‘Wow, we could really burn down this place’: Lessons from the Great Miramichi Fire of 1825 - Interview with Professor Alan MacEachern

CTV News Atlantic by Nick Moore, posted July 23, 2022 8:49 pm EDT

A forest fire that plagued New Brunswick nearly 200 years ago may be long forgotten, but for one Canadian historian, its magnitude and relevance are more significant than ever.

With Europe burning and wildfire seasons around the world getting hotter and more intense, there are lessons to be learned from the Great Miramichi Fire of Oct. 7, 1825, according to Alan MacEachern, an environment and climate history professor at Western University in London, Ont.

“In terms of impact, the Miramichi Fire is really unprecedented,” says MacEachern. “The Miramichi Fire is usually the first fire listed in lists of historic forest fires. It was the first one that really got people’s attention in North America. It made them think, ‘Wow, we could really burn down this place.’”

MacEachern, who grew up on Prince Edward Island, is the author of the 2020 book, “The Miramichi Fire: A History.” He called the Great Miramichi Fire “the largest forest fire on the eastern seaboard that’s been recorded,” and one of the largest in North America’s history.
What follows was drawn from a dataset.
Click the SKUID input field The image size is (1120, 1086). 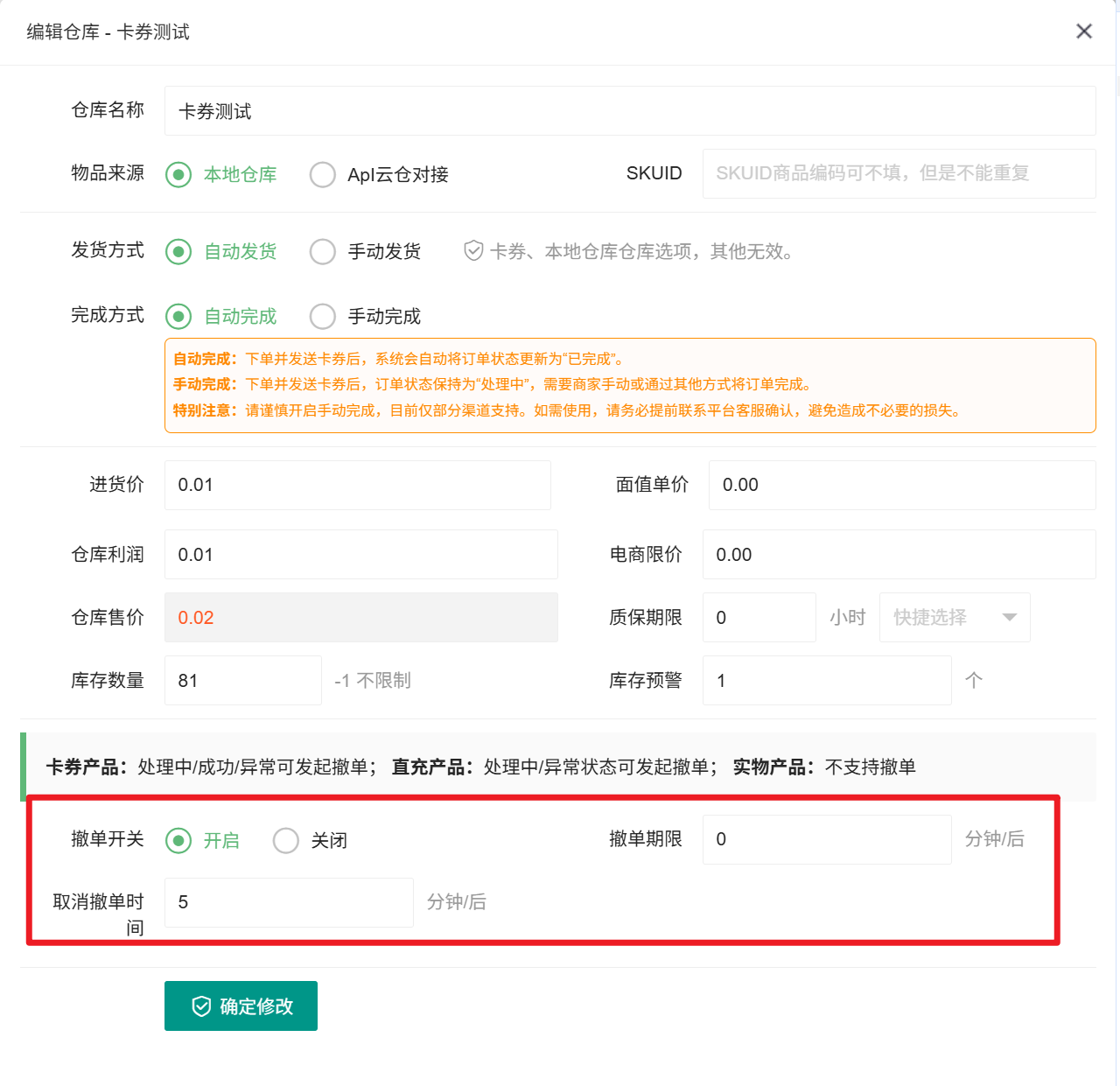pos(898,173)
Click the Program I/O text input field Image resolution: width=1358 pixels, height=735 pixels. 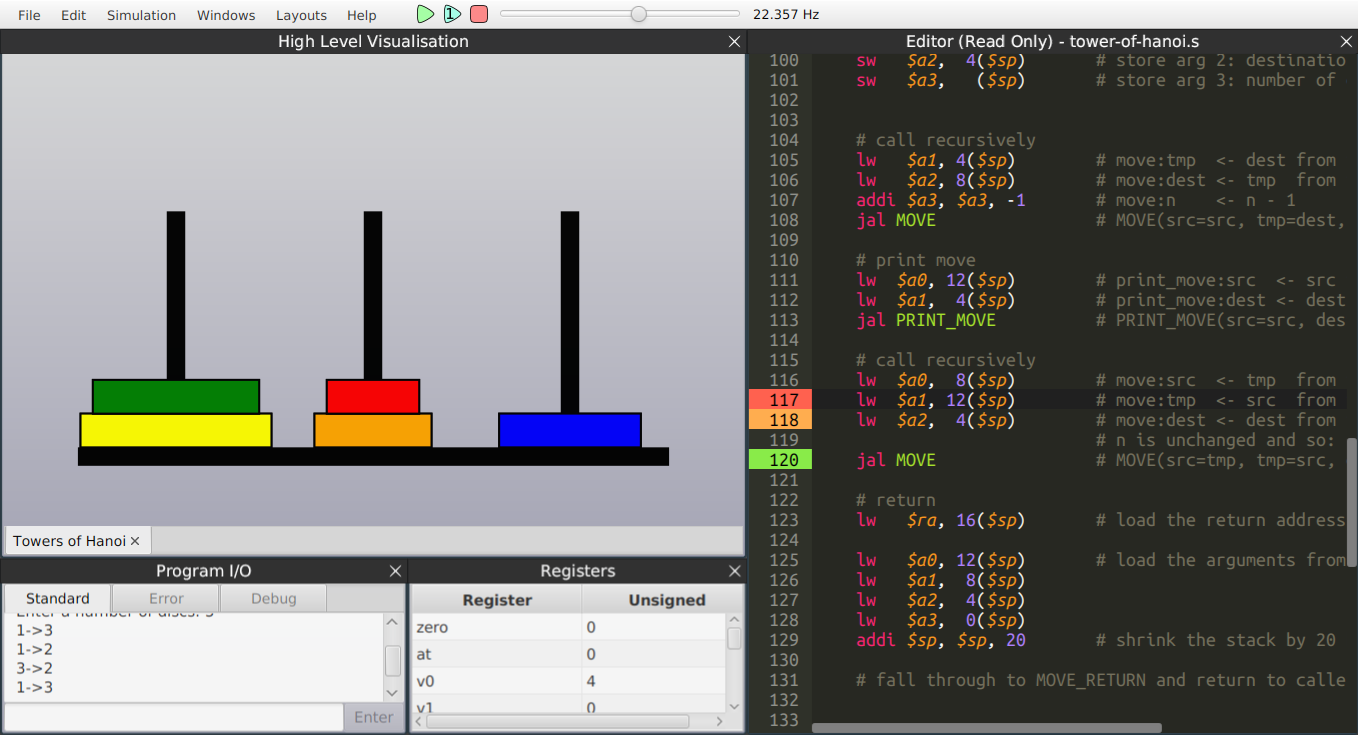tap(174, 717)
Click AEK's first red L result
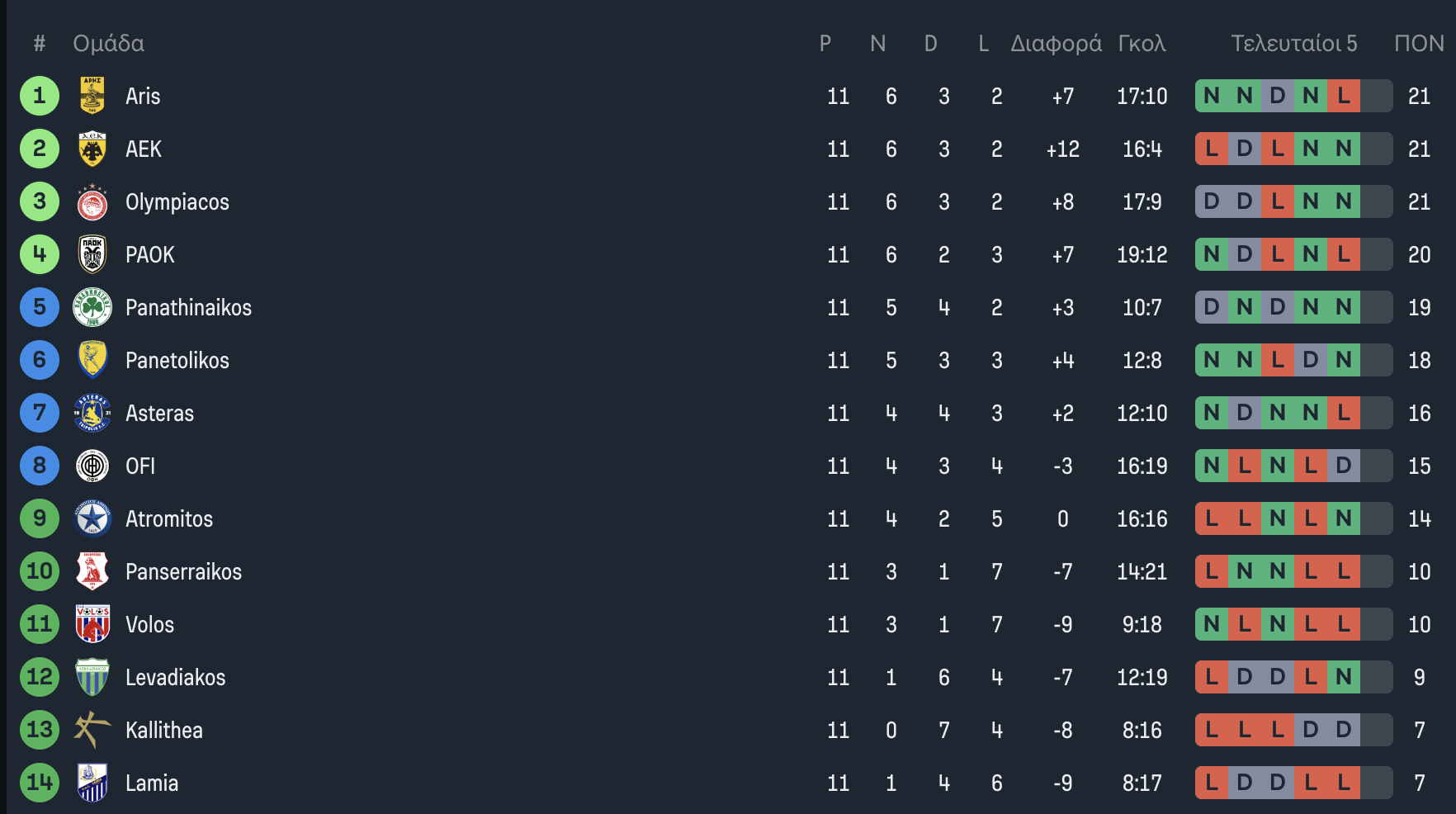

"It was agreed to by everyone of the generation immediately after that it took about 6,000 square miles, which was about one fifth of New Brunswick,” says MacEachern.

The fire burned through Newcastle, Douglastown, Napan, Moorefield, and Black River Bridge.

Records suggest 160 people died, but MacEachern says hundreds more likely perished as bodies were continuously found the following year and not added to the official death toll. Those who survived the fire immersed themselves in nearby rivers and marshes.

While an exact cause was never determined, MacEachern believes several factors came together to make the fire a catastrophic event.

“One of them was the fact that nine years earlier, there was this massive volcano in Indonesia that had cooled down the planet quite a bit,” he said.

The eruption of the Tombora Volcano in 1815 led to what would become known in 1816 as “The Year Without a Summer.”

“As a result, you have fewer forest fires in the late 1810s and early 1820s because everything is cooler and wetter,” says MacEachern. “Then, 1825 is by all accounts maybe the hottest summer [and] hottest year of the 19th century in eastern North America.”

By then, several settlers who had arrived in the area lacked much, if any experience, with forest fires.

“They were coming from places like Scotland and Ireland which had hardly any trees left,” says MacEachern. “So when the fire was happening in New Brunswick, they couldn’t really imagine what its size might be.”

THE EVOLUTION OF MITIGATION

MacEachern says the Great Miramichi Fire of 1825 changed opinions about the potential of massive forest fires in North America.

“After the Miramichi Fire, you start seeing some initiatives to make sure people are doing things like keeping barrels of water or ladders near their house so they could go up and pour water on their roof to keep it from burning,” says MacEachern.

It took several more years, and another devastating forest fire – Wisconsin’s Peshtigo Fire in 1871 -- for strategies to be developed across the continent.

One of New Brunswick’s first efforts was the development of “watch cabins” perched atop towers and mountains across the province. The fire cabin at the top of Mount Carleton, the Maritimes’ highest mountain, was built in 1923 and still stands. It was staffed from May to October for 45 years until aerial fire surveillance took over.

Roger Collet, a wildfire prevention officer with the province of New Brunswick, says weather and forest conditions determine when patrolling aircraft fly to detect fires.

“We’ll run across the province with one aircraft in an afternoon,” says Collet. “Say we have a dry lightning event go through the province. We’ll take a fly out a day, maybe two days later, and see if any of those have started any fires.”

MacEachern says early wildfire strategies across Canada followed the mantra of extinguishing every single fire, which proved to be difficult and expensive.

“Ultimately, I think we figured out by the 21st century, it doesn’t even make ecological sense,” he says. “Forests need fires sometimes. If you keep trying to put out little fires you end up with a great big fire.”

In his study of the Great Miramichi Fire, MacEachern makes a link between what residents of eastern Canada thought then and what they may be thinking now.

“People sometimes don’t notice what is happening right around them,” says MacEachern. “That was certainly true in the Miramichi in 1825. There was a kind of feeling these disasters were happening elsewhere, they were happening in the distance, and we didn’t have to worry about them here. Certainly they were surprised to discover how quickly nature could bear down on them.”

“’Not in my backyard’ is not a really good attitude to have in 2022.”